* _Supplied text_:
--

The remainder of this thesis is organized as follows. Chapter 2 classifies various transcoding architectures and discusses the fundamental problems. In Chapter 3, a framework for FGS to single-layer transcoding is introduced. Chapter 4 proposes the drift compensation architecture. Experimental results and analysis are presented in Chapter 5.
Finally, Chapter 6 gives the concluding remarks.
Chapter 2
State of the Art
In this chapter, we will explore the prior arts on homogeneous (with similar standard) and heterogeneous (between different standards) video transcoding. An overview of transcoding architectures and techniques is provided along with an evaluation and discussion.
2.1. Transcoding Architectures
Efficient and effective transcoding architectures are needed to expand the applications of multimedia information exchange. As mentioned in the previous chapter, it is always possible to use a cascaded approach to perform transcoding. However the cost is too high to be feasible. The following subsections introduce several transcoding architectures that aim to reduce the computational complexity of the straightforward decoder-encoder implementation. The rationale behind these transcoding architectures is to reuse existed coding parameters or statistics from the input video bitstream. They may be applied not only to simplify the computation, but also to maintain or even improve the visual quality.
2.1.1. Spatial-Domain Video Transcoding
Fig. 3 illustrates the Cascaded Pixel-Domain Transcoder (CPDT) [3], which is very similar to the brute-force method. It is a concatenation of a standard decoder and a simplified encoder. The encoder does not perform full-scale motion estimation (ME).
Instead, it reuses the motion vectors as well as other information extracted from the input video bitstream. It is shown in [12] that the macroblock mode decision and ME module occupy about 70% of the overall encoder processing power. Hence, by avoiding these computationally intensive operations, it can speed up the transcoding process by roughly three times.
Fig. 3. Cascaded Pixel-Domain Transcoder (CPDT)
The prior works based on CPDT architecture focus on the improvement of new motion vector (MV) information in the encoder-loop. Generally, a homogeneous transcoder which is designed for bit rate adaptation requires no MV mapping operation.
The functional unit of MV Mapping presented in CPDT is used particularly for transcoding which involves spatial resolution adjustment or heterogeneous format change. However, since reduced resolution transcoding is beyond the scope of this thesis, we will focus our attention to the problem of changes in the directionality of MVs in heterogeneous transcoding. For instance, in the MPEG-4 standard [2], an inter-coded macroblock comprises either one MV for the complete macroblock or four MVs, one for
each non-transparent 8×8 pel blocks forming the 16×16 pel macroblock, whereas MPEG-1/2 support only 16×16 prediction in progressive frames. For transcoding bitstreams from MPEG-4 format into MPEG-1/2 format, problems arise when passing MVs directly from the decoder to the encoder. Fig. 4 shows the way of multiple MVs being merged to a single MV when the coding mode is different. Hence, a motion vector mapping operation is required. A variety of methods have been discussed for deriving a new MV from the four MVs available in the input bitstream information. Although these methods are originally developed for reduced resolution transcoding, they are also applicable in our scenario. One strategy is to select one of the incoming MVs in random [14]. Weighted average taking into account the prediction error is presented in [13]. Some other methods, such as median, majority, and average, are presented and compared in [12]. To further improve the accuracy for prediction, MV refinement is performed in a small search window around the composite MV [15]. Other issues related to heterogeneous transcoding, such as picture type conversion [12] or frame rate reduction [15]-[17], will not be mentioned later due to out of thesis scope.

--

* _Dataset content_:
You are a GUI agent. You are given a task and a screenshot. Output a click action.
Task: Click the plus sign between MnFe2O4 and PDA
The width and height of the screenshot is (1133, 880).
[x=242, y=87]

--

* _Work instructions_:
Write the next part of the passage on video transcoding architectures, picking up after its final sentence. The listing is separate material and has no connection to the passage on video transcoding.

* _Result of the task_:
Fig. 4. Motion vector composition
CPDT is usually considered to be free of drift error, and used as the benchmark for evaluating the performance. Although the reconstructed frames in the decoder-loop and the encoder-loop don’t match due to heterogeneous quantization table and other parameters, this CPDT will not introduce drifting error theoretically. The reason is that the encoder-loop will reconstruct the new coding residues to avoid the improper MV causing unexpected reconstruction mismatch. In addition, this CPDT is also flexible in
coding-parameter changes. Because the decoder-loop and the encoder-loop separate from each other, more flexibilities are allowed to operate the transcoded video at different bit rates, frame rates, picture resolutions, coding modes, and even different standards.
2.1.2. Frequency-Domain Video Transcoding
The frequency-domain based video transcoding operates the video decoding and re-encoding in the transform domain. In contrast to the spatial-domain transcoding which operates the video transcoding in the spatial domain, the frequency-domain (or called transform-domain) transcoding architecture avoids three unnecessary transformations (one backward transform in the decoder-loop and one forward/backward transform in the encoder-loop) to achieve equal coding efficiency with lower complexity. This subsection introduces the core techniques in frequency-domain transcoding and reviews two types of commonly used frequency-domain transcoding architecture.
2.1.2.1. Generic Frequency-Domain Transcoder
Fig. 5. Source block extraction problem
Motion compensation in the DCT-domain (MC-DCT) is the core technique in frequency-domain transcoding architecture. It operates the motion compensation (MC) in DCT domain to reconstruct the video without converting to pixel domain. The related researches in MC-DCT can be found in prior works [9], [18]-[20]. The design idea of
MC-DCT is to build the relationship between the motion compensated 8×8 block (P) and the related reference blocks (Q). Since the MV (∆x, ∆y) usually is not 8×8 block aligned (see Fig. 5), the motion compensated block would cover at most four neighboring 8×8 blocks from the predicted MV center. The relationship in pixel domain is represented as eqn. (1).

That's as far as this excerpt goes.